Wednesday, March 25, 2009

The New Buzzword

David Pierce out at The 2.0 World asserts that it is the best online word processor he has ever seen so I signed up for Adobe Buzzword. I write this post using this new online word processor - making observations as I notice them.

The interface is very different from good old Microsoft Word or its online lookalike, Google Docs. I don't know whether that's a good thing or a bad thing, but it certainly will take some getting used to. A first impression is that it gives you the feeling that you are working on a software (Flash it is - it's from Adobe, after all), which one doesn't get with MS Word, probably on account of constant exposure. The alt-text when you place your mouse over the tool bar icons is very distracting as well - may be one can turn it off, may be one should be able to. And having page numbers on the scroll bar is another thing one needs to get used to.

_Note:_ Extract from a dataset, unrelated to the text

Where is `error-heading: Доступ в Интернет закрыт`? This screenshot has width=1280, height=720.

The dictionary seems to be slightly dated - if it gives me Squiggles for Microsoft and Google, I can attribute a competitive killer instinct, but am veered to think that is not quite the reason.

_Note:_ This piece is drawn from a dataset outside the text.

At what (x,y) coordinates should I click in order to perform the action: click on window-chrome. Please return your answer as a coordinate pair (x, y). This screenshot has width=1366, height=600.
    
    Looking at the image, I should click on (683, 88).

With MS Word, a right-click on a Squiggle is the way to go. Not so with Buzzword. For each Squiggle, you need to hover over it and click to elicit a dropdown from which you can choose. There are no right-click activities on this software - a big re-learning that.

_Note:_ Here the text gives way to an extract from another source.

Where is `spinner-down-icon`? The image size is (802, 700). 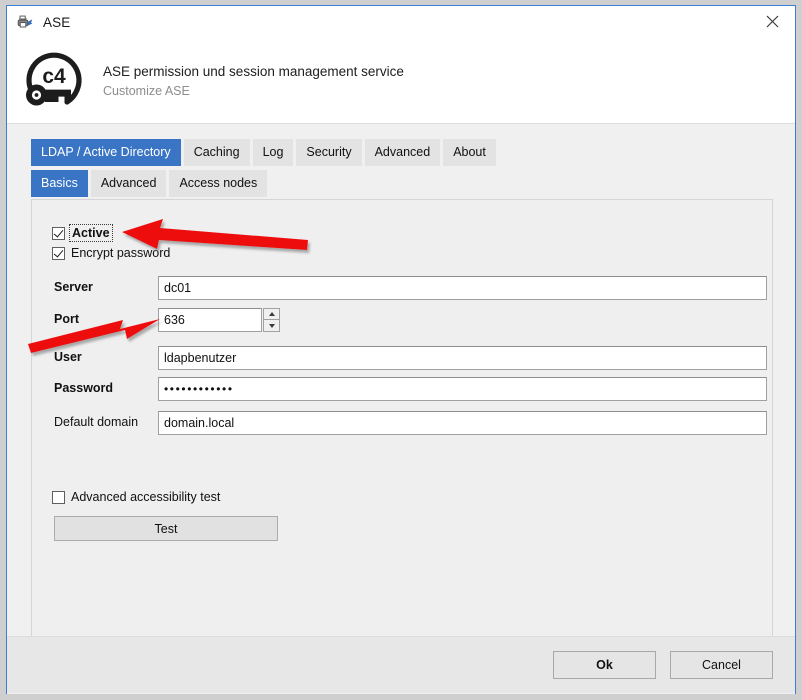
spinner-down-icon is located at coordinates (272, 326).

The spelling suggestions you get here are not as many (and therefore not as amusing) as in MS Word - I suppose this will build itself over time and use. The interesting part is the text it uses for the MS equivalents of Add to Dictionary and Ignore All - " is ok always" and " is "ok in this document". Quaint and unnecessarily verbose, methinks.

One of the cooler and useful little features of MS Word is the auto-capitalization it does for sentence starters and the perpendicular pronoun - not on Buzzword. One more handy feature in MS Word (and not in Buzzword) is that it converts hyphens into en-dashes automatically (except for some fonts). Another missing feature - word counts for selected blocks of text.

The font library is also very limited - just seven fonts. This also means restrictions in the basket of special characters. Font size options also get limited because you cannot type the font size directly - Flash, remember?

Inserting tables and images was a breeze and they wrapped around pretty well. If there is an easy way to add titles to images / tables and some way of auto-numbering them, that could be a great help. The ease with which you can add columns or rows to tables is particularly noteworthy. The checklist feature (in lists) is another nifty aspect - small but very useful.

Versioning seems to be perhaps the best feature of this - the Version History feature saves the document automatically at different intervals and you can access any version with just one click. May be this explains the absence of a track-change feature. The comment feature is perennially available on screen, and is quite neat as well. Being an online tool, collaboration is an automatic feature. I wish I could have published this directly on to my blog from here.

Overall, on first use, it does not appear to be too bad a tool, though the functionalities seem far more limited and usability is a bit of an issue. Considering that it is Flash and it is online, it takes some time to save as well. I am not moving away from MS Word in a hurry. If the current recession means slipping over to a free tool, I reckon I'll consider it, but can I ignore Google Docs? And oh yes, Buzzword does not work on Google Chrome. So that settles it then.

3 comments:

David Pierce said...

David From The 2.0 Life here-

Great points about Buzzword. I noticed the spell-check issue too, and it's probably the biggest issue I've had with Buzzword, but I actually liked the lack of right-click functionality. A bit of a learning curve, sure, but I thought it was a better way to do it. Good call on the auto-capitalization, too - didn't catch that, but a definite oversight from Adobe.

I'm sure not leaving Word anytime soon either - thanks for checking my review!

David Pierce

Karyn Romeis said...

"There are no right-click activities on this software - a big re-learning that" Sounds a bit Mac-ish. Since the Mac has a one-button mouse, there is no right click.

As for the rewording of the dictionary options, it probably has its roots in the drive for 'plain English' which often has me yelling at the radio, the newspaper...

That word count thing is significant for students and journalists alike, when an acceptable word count is one of the criteria for a paper/report.

I have found Open Office's word processor similarly limiting in respect of some of the functionality I have come to take for granted. But perhaps I am one of the few users to make use of the features that have been omitted. I confess, my usage patterns are not that of Joe Bloggs. But that does restrict my choice because I am patently not part of the Open Office (and presumably Buzzword) target market.

Erik Larson said...

Erik from Acrobat.com here. Thanks for your comments, I posted some of them on ideas.acrobat.com (see below).

Right-Click
Auto-Capitalization
Word Count for Text Selection (Buzzword already has word and page count for documents)

Feel free to vote them up if you like. I didn't put some of the others (like fonts) because they are so top of mind for the team that I didn't see the need :-).